Women were also finding more time to explore other political avenues. The strike brought home to many of them for the first time how much they have in common with other people fighting for peace and justice, both at home and abroad. Miners' wives have visited Greenham Common and other peace camps, have stood on picket lines with hospital workers, have helped wives of strikers at the Silentnight factories who organised food kitchens, have contacted women in South Africa, Chile, Nicaragua and El Salvador. 
  
Many women and children from mining communities have travelled overseas as guests of workers' organisations in other countries. There was also been more time for reflection and developing some of the new ideas culled from the experiences of the past year. Women also started to write – histories, stories, poetry – and to join education classes and read and discuss, to argue more confidently, and to get involved in party politics. 
  
Nationally, Women Against Pit Closures had a delegate structure with a National Committee that meet monthly. It was based at the NUM headquarters in Sheffield, and had a regular newsletter, 'Coalfield Women'. They held their first national conference in August 1986. 
  
Further, in their own towns and villages, women who were active during the strike put their campaigning and organising skill to good use for the benefit of the whole community. Women joined fights against hospital closures, and for better local medical facilities. They had fund-raised for local charities, and for other groups in need. 
  
In Llanhillieth, Gwent, the women's support group campaigned for a new Community Centre, to incorporate a day-centre, training workshops to help create new jobs in the area, and, last but not least, a crèche. In Castleford, Yorks, women were in the process of setting up a Women's Centre with the help of a County Council grant. In the North East, women's support groups linked up with peace groups and environmental groups to fight pit closures – and their replacement with a nuclear power plant. In Sherburn, North Yorks, women leafleted and campaigned during the local elections, and managed to win a previously safe Tory seat for Labour. These are just a few examples of the new directions the women's movement took. 
  
Not all the women who were active during the strike are still involved. Hardship and demoralisation have taken their toll. Some families have had to sell their homes, and those women who had been able to find jobs were working to pay off massive debts. Many marriages went through a rough patch, and the relentless pressure by management on men in the collieries affected the whole family. But as people got their finances straightened out the old fighting spirit returned.

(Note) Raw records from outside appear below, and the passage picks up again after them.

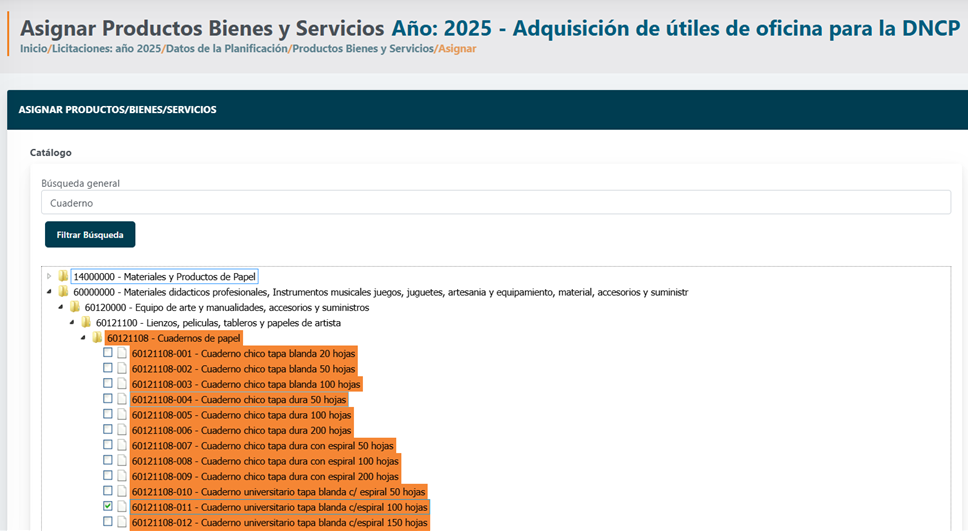Viewport: 968px width, 531px height.
Task: Click folder icon of 60121108 Cuadernos de papel
Action: tap(97, 338)
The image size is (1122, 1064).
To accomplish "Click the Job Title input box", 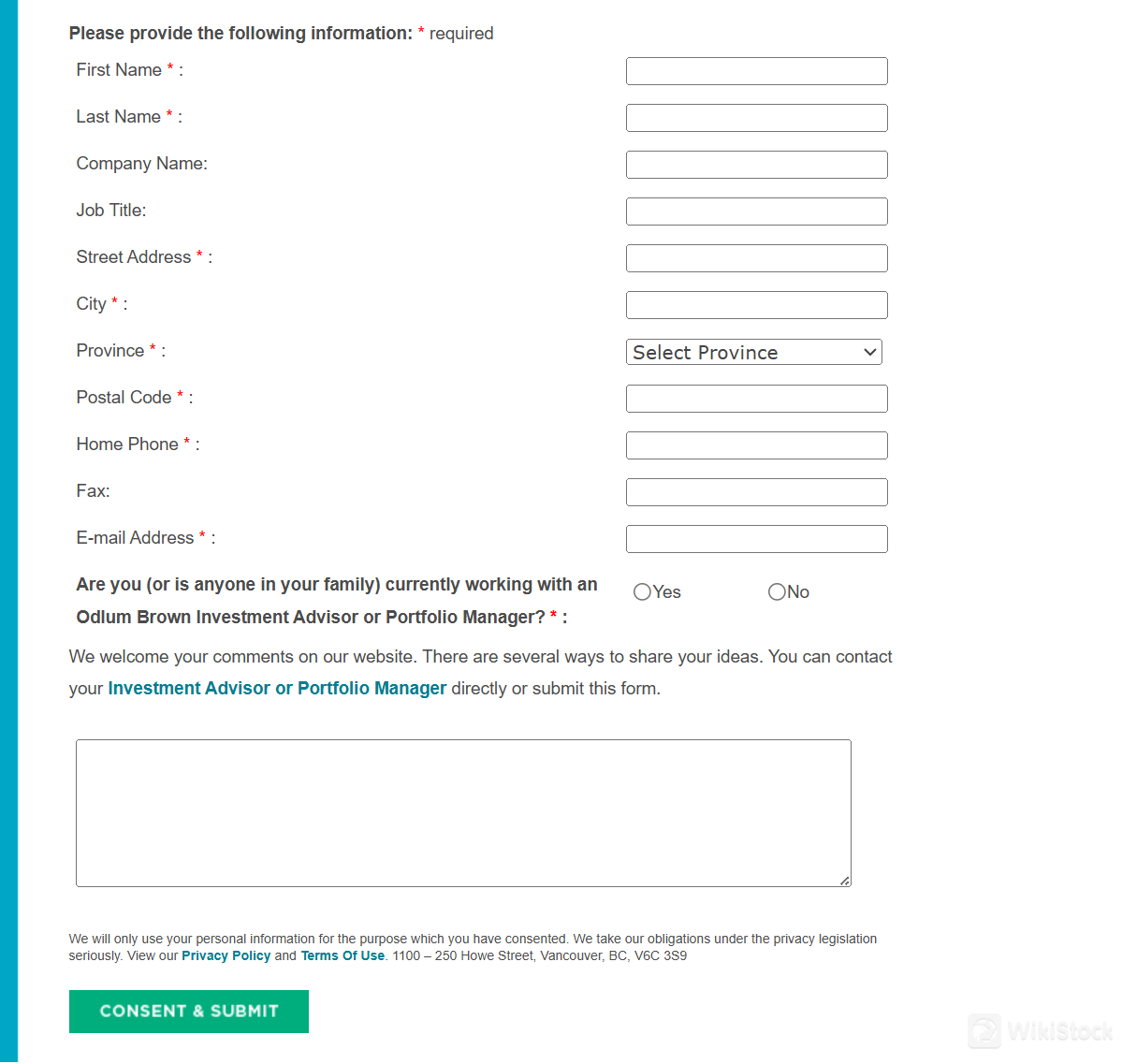I will pos(756,211).
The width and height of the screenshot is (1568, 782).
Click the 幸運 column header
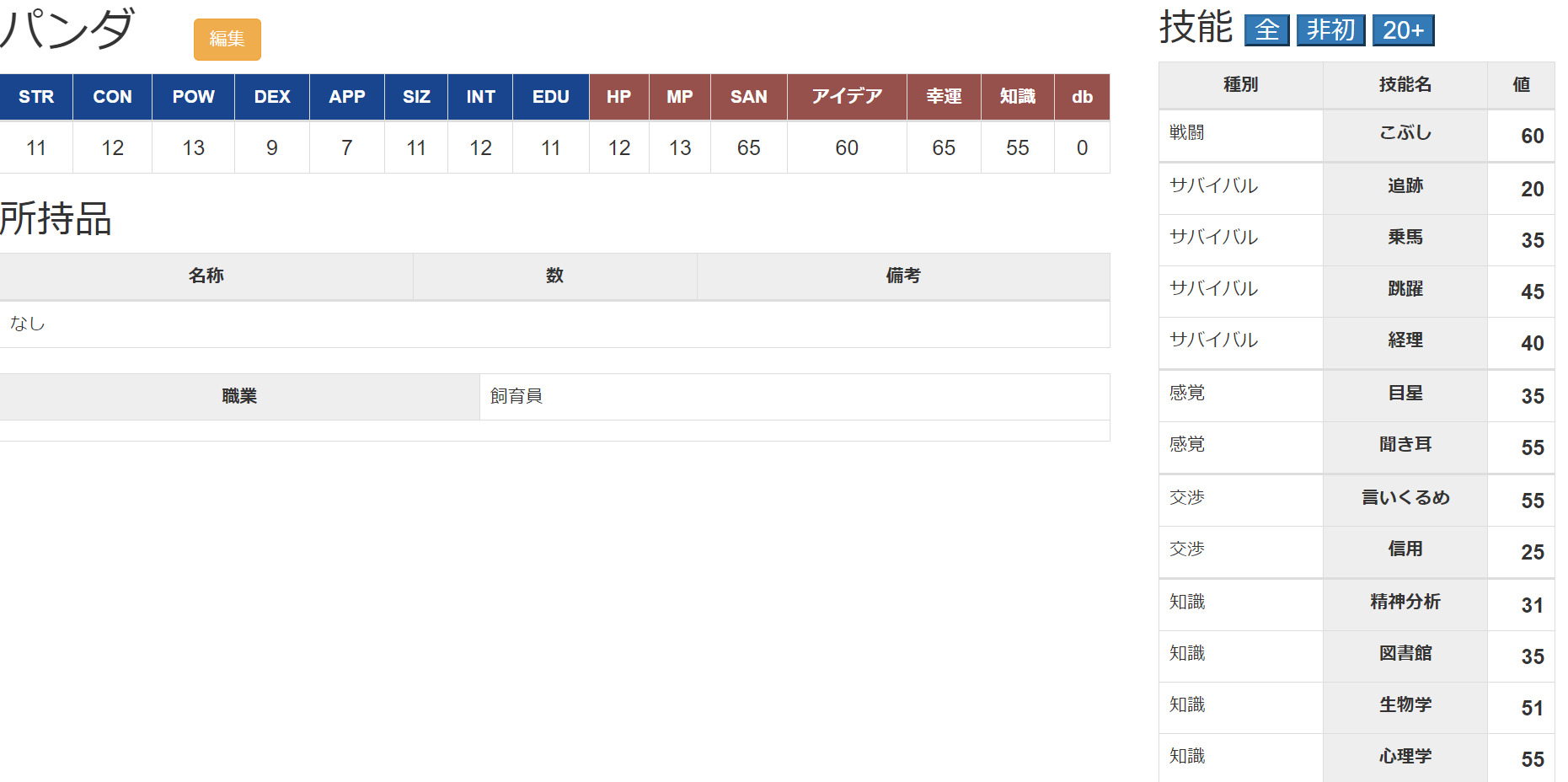[943, 97]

For hundreds of women, the strike opened new doors, and there will be no going back. 
  
This song which the women of the coalfields adopted as their own, and which was heard at marches, rallies, and concerts up and down the country says it all:

We are women, we are strong, 
 We are fighting for our lives 
 Side by side with our men 
 Who work the nation's mines, 
 United by the struggle, 
 United by the past, 
 And it's – Here we go! Here we go! 
 For the women of the working class.